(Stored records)
§

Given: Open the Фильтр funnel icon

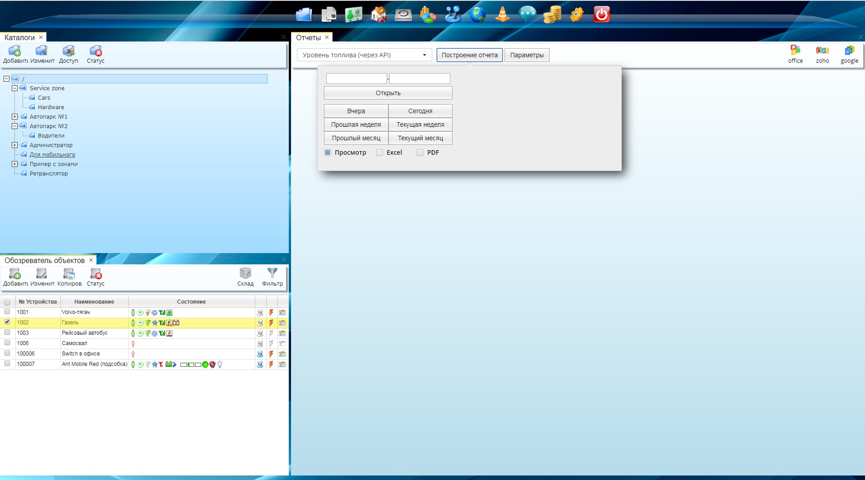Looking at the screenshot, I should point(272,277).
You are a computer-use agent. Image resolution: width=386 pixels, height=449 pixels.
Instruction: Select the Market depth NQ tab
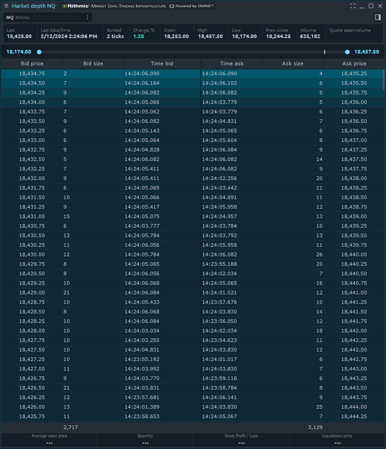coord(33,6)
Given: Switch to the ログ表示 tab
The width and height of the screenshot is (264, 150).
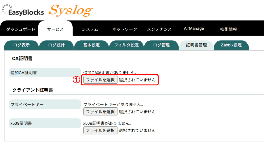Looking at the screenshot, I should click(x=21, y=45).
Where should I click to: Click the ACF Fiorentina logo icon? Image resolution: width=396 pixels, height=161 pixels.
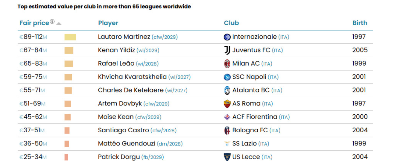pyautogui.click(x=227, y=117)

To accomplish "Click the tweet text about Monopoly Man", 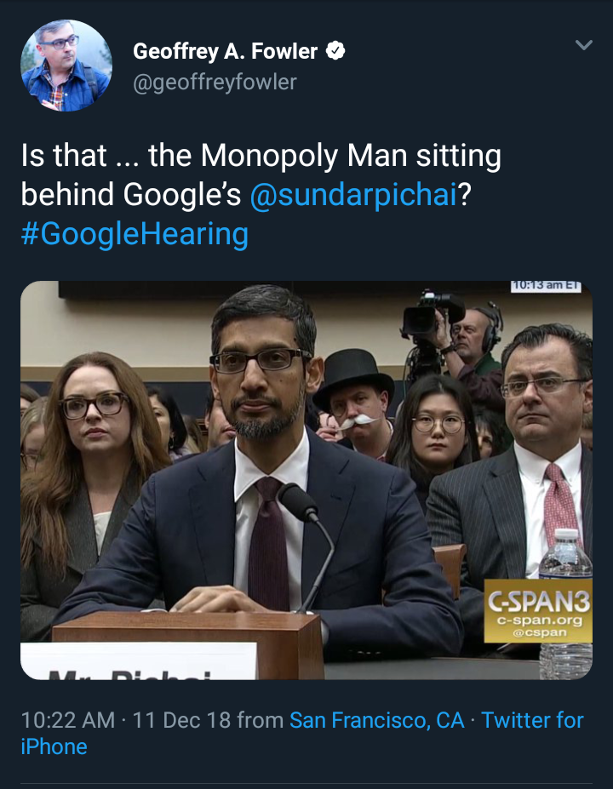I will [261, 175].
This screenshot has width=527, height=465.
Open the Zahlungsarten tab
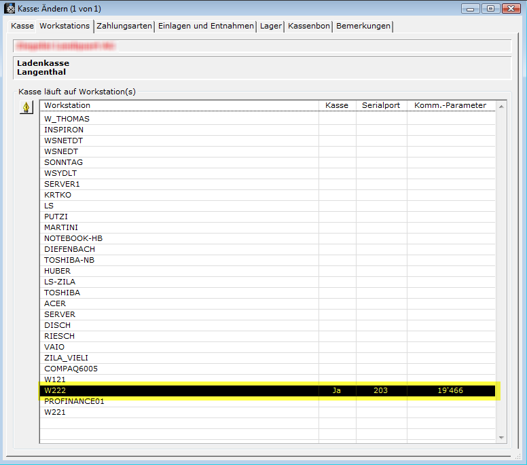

§

_PROBLEM STATEMENT_
All lines from the beginning of the entries above to the line containing "Given: Switch to the ログ表示 tab", inclusive, should be printed exactly, apart from the pictures.

_EXERCISE OUTPUT_
Given: Open the Фильтр funnel icon

Looking at the screenshot, I should point(272,277).
You are a computer-use agent. Image resolution: width=386 pixels, height=449 pixels.
Instruction: Select the Market depth NQ tab
coord(33,6)
Given: Switch to the ログ表示 tab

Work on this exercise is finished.